Panelists at the MBA conference were quick to point the shortcomings of the current compensation model, including the financial strain of making advances on millions of delinquent loans. “Advances always have been a sword hanging over the servicer’s head,” said Richard Dorfman, managing director of the Securities Industry and Financial Markets Association (SIFMA). He told the MBA meeting that moving to a “fee for services” approach would be acceptable to the TBA (to be announced) MBS market.

But the SIFMA managing director noted that advances are critical to securitization structures and the government should consider providing a backup for such advances.

Another Wall Street veteran, Tom Deutsch, executive director of the American Securitization Forum (ASF), expressed concerns that a FFS model might produce a “tiering” of servicing fees based on the performance of prime and nonprime loans. “One of the keys for investors is the simplicity of the structures,” he said, adding that it doesn’t have to be the same, but it must be simple. (Deutsch, like others, noted that advances are “necessary and critical” to investors in MBS.)

The ASF executive director said nonbank servicers have faced challenges in accessing credit lines for advances during the financial crisis. But improvements have been made in reimbursing servicers for loan modifications on a timely basis.

“I think there are still additional tweaks nonbanks would like to make to servicing advances. But by and large, I think it is a structure that over time will survive,” Deutsch said.

Other compensation options under consideration involve a zero or minimum servicing fee of 5 to 10 basis points. Also on the table is an alternative servicing fee where the servicer retains a 1% principal and interest strip, as opposed to a MSR that is an interest-only strip.

A few years ago there were discussions about adopting an alternative servicing fee structure, according to Fannie Mae senior vice president of capital markets Andrew BonSalle, but the idea was scraped when the financial crisis struck in 2008.

“A P&I strip has less volatility, less cost to hedge, and is pretty well supported among most stakeholders,” BonSalle said.

Ginnie Mae president Ted Tozer noted that the traditional servicing fee is important in transferring servicing—and appeared to raise concerns about a zero or minimum serving fee. He said it could become difficult to transfer servicing rights from a troubled mortgage banker if there is no readily available income stream for the new servicer.

A servicing broker who counts Fannie and Freddie among his clients told National Mortgage News that maintaining a 25 basis point minimum servicing fee gives seller/servicers “skin in the game.” He noted that it provides the GSEs “something they can hang over the head of the servicers.”

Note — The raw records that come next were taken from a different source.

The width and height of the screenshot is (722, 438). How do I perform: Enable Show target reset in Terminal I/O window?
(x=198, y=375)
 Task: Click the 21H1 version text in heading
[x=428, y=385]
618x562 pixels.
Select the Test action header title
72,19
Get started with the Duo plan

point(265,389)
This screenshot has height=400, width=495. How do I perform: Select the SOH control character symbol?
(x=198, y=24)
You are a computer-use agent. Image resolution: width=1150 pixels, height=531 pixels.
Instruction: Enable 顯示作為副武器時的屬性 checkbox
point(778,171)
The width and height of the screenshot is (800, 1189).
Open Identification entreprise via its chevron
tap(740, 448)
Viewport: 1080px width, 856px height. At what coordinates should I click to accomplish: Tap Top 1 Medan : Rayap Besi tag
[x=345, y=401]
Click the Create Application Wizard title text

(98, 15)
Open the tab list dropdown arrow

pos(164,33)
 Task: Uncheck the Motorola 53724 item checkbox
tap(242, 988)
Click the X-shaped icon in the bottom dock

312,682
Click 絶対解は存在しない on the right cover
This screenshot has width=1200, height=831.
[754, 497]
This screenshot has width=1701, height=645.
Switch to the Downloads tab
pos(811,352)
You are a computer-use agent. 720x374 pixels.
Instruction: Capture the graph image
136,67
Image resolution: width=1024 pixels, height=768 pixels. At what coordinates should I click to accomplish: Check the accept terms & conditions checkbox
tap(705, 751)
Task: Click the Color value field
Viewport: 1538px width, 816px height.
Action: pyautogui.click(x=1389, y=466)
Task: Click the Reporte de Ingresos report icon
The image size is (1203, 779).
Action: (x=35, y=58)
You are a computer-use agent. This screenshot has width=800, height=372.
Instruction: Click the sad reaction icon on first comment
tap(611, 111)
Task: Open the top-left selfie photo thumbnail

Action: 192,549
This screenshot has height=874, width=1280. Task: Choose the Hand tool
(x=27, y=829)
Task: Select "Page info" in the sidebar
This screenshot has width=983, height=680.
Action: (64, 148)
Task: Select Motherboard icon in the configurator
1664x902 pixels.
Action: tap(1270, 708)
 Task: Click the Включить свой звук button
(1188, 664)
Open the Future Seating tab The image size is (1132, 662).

As for when the MBA might unveil an FFS proposal, that’s an open question. The trade group has not yet offered a time table. Courson said that by mid-March, he wants to “take the temperature to see where we are.”

Meanwhile, the Federal Housing Finance Agency last week directed the GSEs to work on a new servicing compensation system, which complements MBAs initiative.

“We are really happy...that Fannie, Freddie and Ginnie are doing the same thing. I have talked with them,” Courson said. “And we are right on point with them on what we need to work on.”